→ AIM OF THE TASK
Would you transcribe only the lines below, from the one containing "You are a computer-use" through the end of the material, exactly and with no pictures?

→ RECORDED DATA
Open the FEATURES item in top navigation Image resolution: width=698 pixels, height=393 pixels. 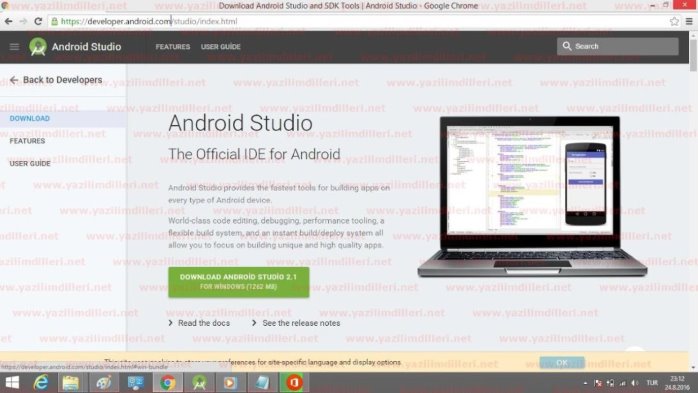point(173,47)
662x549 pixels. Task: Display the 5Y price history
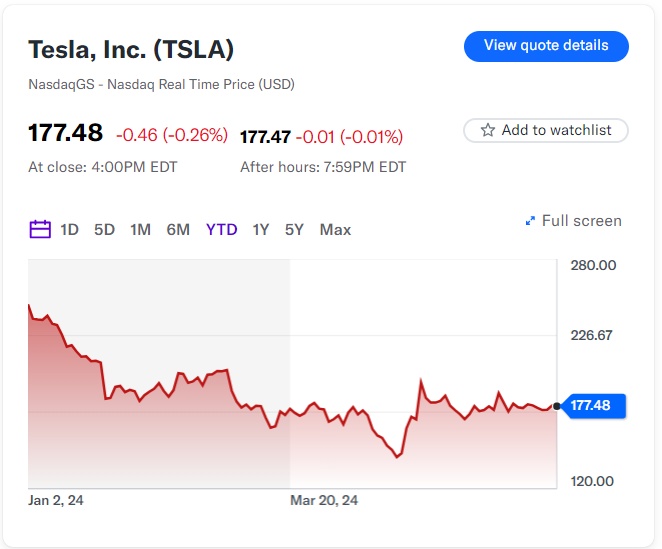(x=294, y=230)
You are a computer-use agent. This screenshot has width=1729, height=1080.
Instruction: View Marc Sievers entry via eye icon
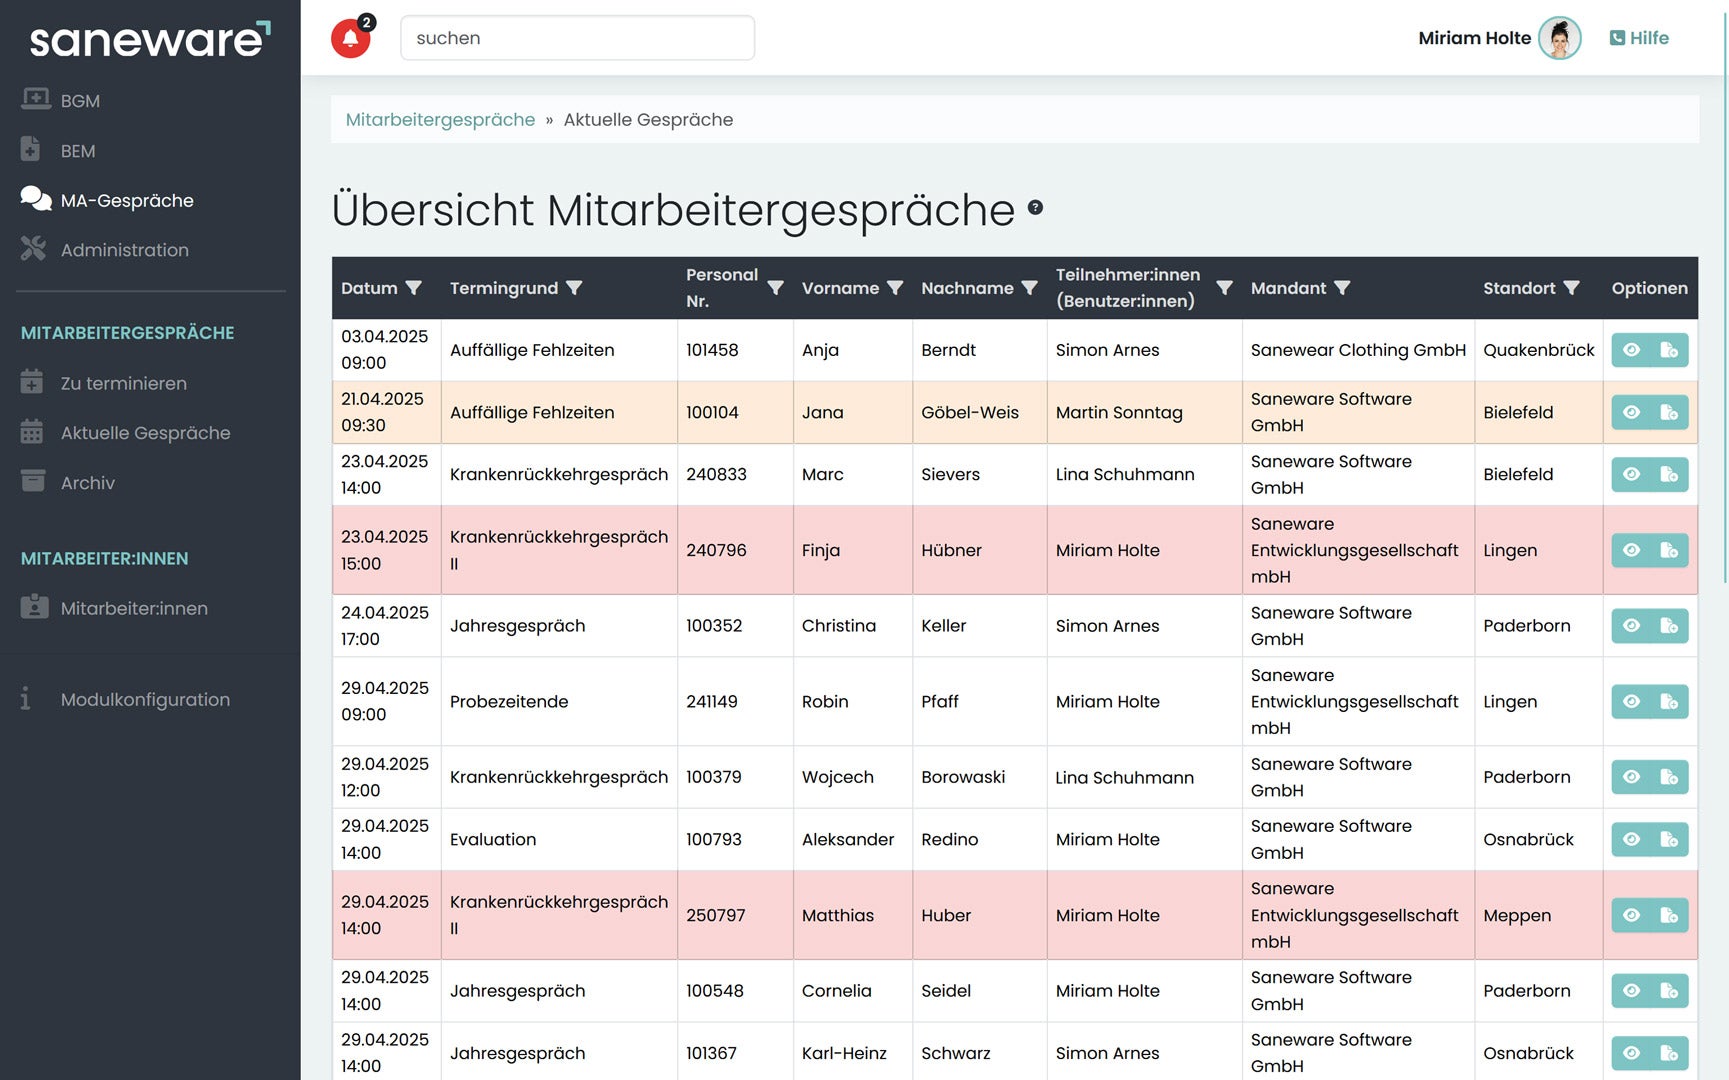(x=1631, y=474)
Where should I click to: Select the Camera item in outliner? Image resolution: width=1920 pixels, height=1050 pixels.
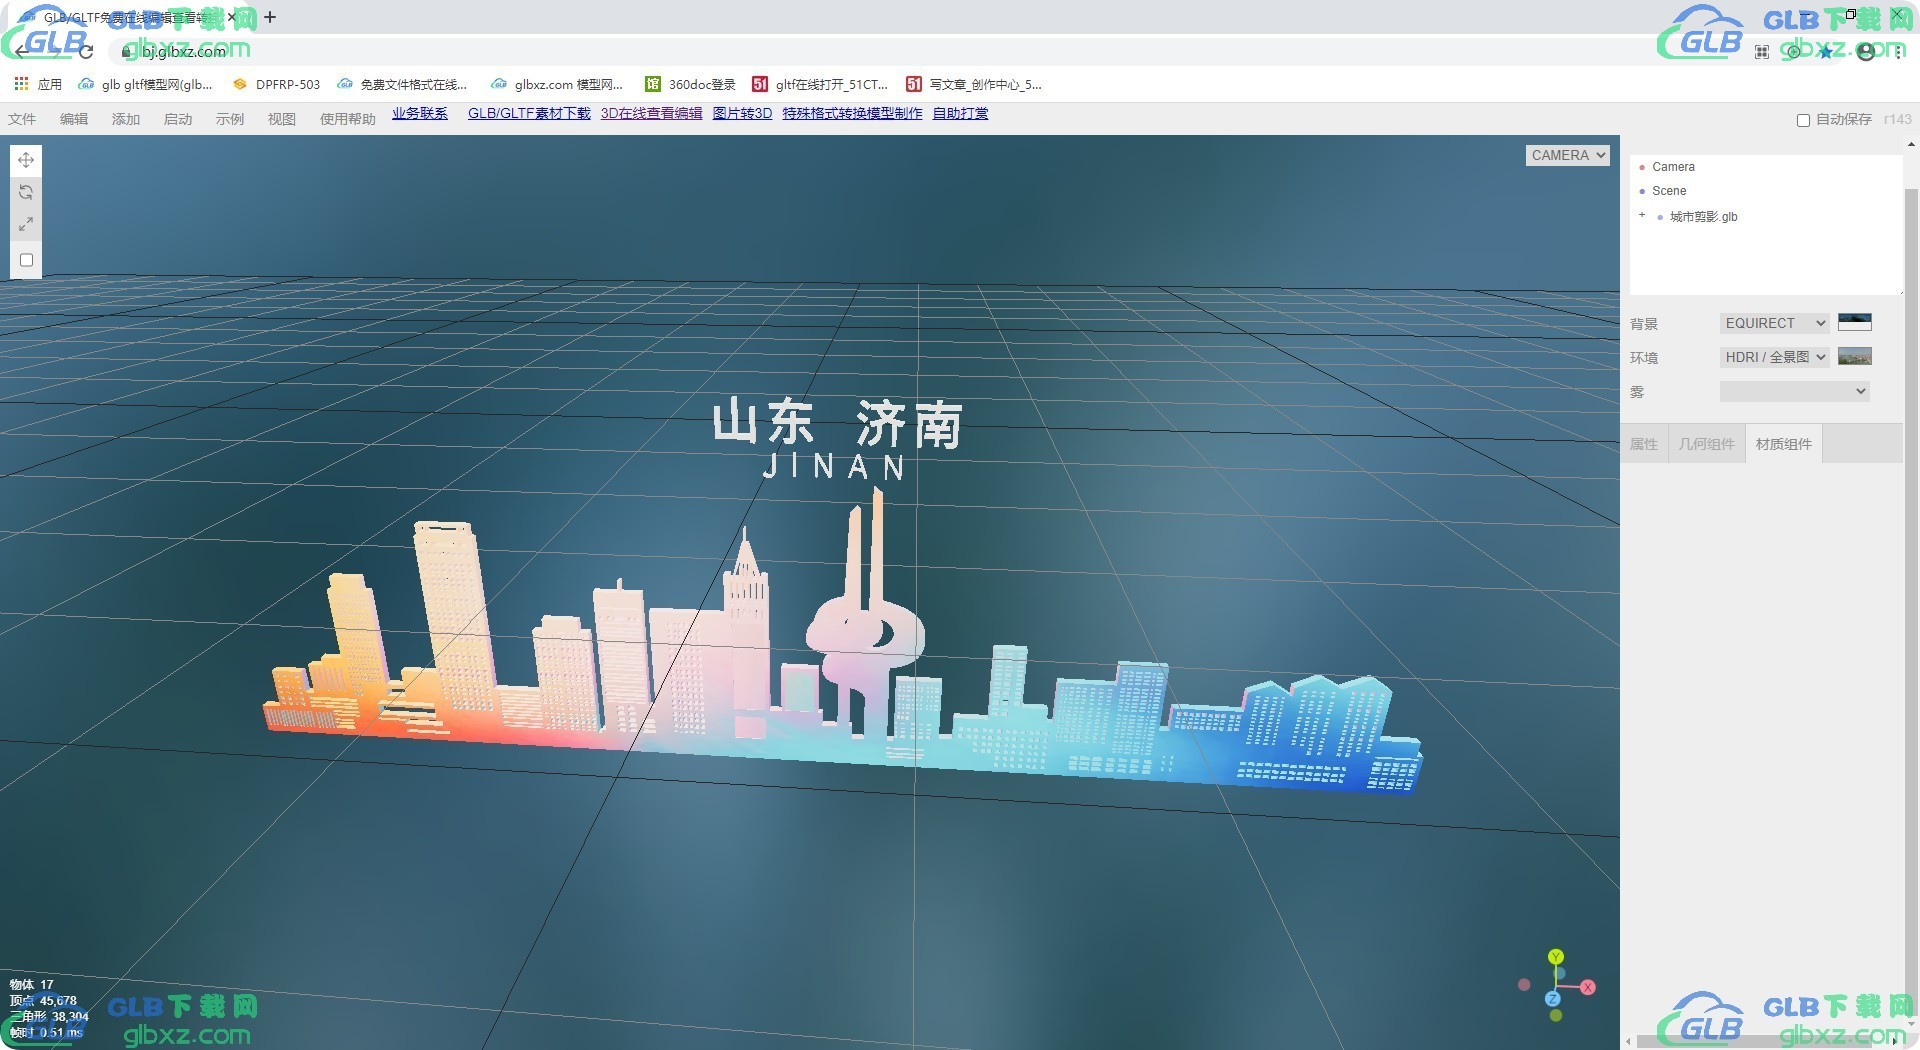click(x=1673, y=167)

→ RESPONSE
You are a computer-use agent. This screenshot has width=1729, height=1080.
Instruction: View Marc Sievers entry via eye icon
(x=1631, y=474)
Where should I click to: Select the Camera item in outliner? Image resolution: width=1920 pixels, height=1050 pixels.
click(x=1673, y=167)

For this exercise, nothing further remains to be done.